Todos sabemos como as ondas da Praia-de-Mira são alterosas. Por isso, não me recordo de, enquanto criança, alguma vez tomar banho completo no mar. A minha mãe extremamente cautelosa quanto muito, sob o seu olhar atento, deixava-nos molhar os pés na rebentação. Para os mais afortunados havia os banheiros, esses velhos pescadores, que seguravam as crianças e, a troco de compensação monetária, as mergulhavam nas fortes ondas. Para nós, porém, chapinhar os pés já era muito bom.
Recordo os passeios pela “floresta” em dias de nevoeiro e/ou forte nortada, sobretudo dos viveiros de trutas. Quantas migalhas de pão seco guardávamos para lhes atirar. E a saída dos barcos, puxados por enormes juntas de bois, a designada arte xávega? Eram tempos em que o pescado “fino” era para quem tivesse muitas posses ou, então, para a restauração. Nós contentávamo-nos com a petinga. Engraçado ou não, hoje em dia, este tipo de peixe é muito apreciado e extremamente difícil de encontrar, pois a sua venda é proibida.
Assim foi durante muitos e bons anos. Tendo criado sozinho a minha filha, desde tenra idade com esta de igual modo procedi. Com um desafogo financeiro superior aos meus progenitores, a permanência já era de um mês completo.
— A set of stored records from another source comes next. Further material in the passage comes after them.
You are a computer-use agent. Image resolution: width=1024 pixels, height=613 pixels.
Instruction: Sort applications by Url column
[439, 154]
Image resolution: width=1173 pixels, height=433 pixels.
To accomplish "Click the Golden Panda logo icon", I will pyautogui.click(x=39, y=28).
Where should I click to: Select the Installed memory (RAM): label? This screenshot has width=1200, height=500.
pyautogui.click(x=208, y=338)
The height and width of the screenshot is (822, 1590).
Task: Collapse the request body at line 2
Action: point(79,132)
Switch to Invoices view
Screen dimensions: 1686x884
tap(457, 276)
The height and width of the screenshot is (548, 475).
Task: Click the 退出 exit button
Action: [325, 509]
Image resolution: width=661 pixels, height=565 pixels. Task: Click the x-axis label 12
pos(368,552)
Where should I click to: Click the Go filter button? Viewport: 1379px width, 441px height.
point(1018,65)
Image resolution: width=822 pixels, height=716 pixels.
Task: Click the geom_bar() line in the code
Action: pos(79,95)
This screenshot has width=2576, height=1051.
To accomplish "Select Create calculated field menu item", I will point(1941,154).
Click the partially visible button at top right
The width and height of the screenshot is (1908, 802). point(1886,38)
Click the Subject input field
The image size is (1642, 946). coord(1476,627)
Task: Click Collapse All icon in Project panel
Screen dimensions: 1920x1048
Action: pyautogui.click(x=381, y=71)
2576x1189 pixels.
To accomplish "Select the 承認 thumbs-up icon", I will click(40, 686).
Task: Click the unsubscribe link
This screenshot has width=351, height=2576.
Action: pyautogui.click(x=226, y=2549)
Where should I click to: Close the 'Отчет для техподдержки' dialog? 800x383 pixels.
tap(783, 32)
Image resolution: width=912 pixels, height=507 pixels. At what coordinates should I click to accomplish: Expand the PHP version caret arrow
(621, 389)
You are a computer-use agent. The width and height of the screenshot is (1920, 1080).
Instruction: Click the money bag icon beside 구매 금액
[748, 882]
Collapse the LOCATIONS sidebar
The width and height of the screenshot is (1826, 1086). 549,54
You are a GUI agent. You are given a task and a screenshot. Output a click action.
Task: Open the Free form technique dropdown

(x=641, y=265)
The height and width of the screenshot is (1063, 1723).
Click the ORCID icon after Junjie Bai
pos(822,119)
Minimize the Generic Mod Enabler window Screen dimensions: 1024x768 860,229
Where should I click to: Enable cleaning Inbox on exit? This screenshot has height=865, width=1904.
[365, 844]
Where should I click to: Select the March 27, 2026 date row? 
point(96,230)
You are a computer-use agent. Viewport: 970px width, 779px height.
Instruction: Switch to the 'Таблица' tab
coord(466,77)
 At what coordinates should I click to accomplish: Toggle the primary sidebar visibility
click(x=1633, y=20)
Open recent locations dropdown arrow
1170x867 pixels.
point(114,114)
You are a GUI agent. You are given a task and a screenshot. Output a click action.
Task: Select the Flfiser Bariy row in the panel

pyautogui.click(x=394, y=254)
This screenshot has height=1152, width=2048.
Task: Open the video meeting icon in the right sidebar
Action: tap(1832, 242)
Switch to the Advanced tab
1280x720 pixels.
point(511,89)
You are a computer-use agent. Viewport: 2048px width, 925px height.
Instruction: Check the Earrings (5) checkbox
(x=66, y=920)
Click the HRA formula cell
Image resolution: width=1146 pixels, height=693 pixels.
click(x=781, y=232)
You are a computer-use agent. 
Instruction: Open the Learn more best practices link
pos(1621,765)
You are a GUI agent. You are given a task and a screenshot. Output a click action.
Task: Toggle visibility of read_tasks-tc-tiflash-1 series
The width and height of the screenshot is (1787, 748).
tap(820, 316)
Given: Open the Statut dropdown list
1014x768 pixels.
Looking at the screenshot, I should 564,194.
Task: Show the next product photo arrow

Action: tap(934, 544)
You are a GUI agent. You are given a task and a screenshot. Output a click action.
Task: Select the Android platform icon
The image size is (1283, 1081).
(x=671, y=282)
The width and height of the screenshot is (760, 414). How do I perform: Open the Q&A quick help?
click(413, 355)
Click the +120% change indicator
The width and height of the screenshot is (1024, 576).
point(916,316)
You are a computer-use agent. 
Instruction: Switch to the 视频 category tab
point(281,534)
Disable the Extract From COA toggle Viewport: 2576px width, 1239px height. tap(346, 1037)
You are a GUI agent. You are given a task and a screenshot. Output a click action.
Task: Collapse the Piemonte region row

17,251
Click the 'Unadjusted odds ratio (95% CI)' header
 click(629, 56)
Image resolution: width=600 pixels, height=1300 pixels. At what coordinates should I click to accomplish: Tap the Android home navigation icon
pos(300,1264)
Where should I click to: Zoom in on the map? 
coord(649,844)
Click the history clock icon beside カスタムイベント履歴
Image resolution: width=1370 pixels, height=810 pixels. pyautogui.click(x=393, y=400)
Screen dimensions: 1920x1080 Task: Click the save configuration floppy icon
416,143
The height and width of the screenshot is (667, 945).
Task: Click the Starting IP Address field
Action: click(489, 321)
Na maior parte dos dias acompanhados pela minha mãe, estes sucediam-se entre a leitura do jornal durante a manhã e um livro à tarde, hábito que ainda hoje conservo. As noites, sempre muito frias, davam para um pequeno passeio, mas de calças e camisola, quando também não era de casaco.
O aluguer de chapéu/tenda na praia já se tornava obrigatório. A pouco a pouco outras famílias amigas se juntaram, principalmente da zona de Ançã, com as inerentes patuscadas que ocorriam dia sim, dia sim. Era, com costuma dizer um amigo dessa época, um autêntico “delírio”.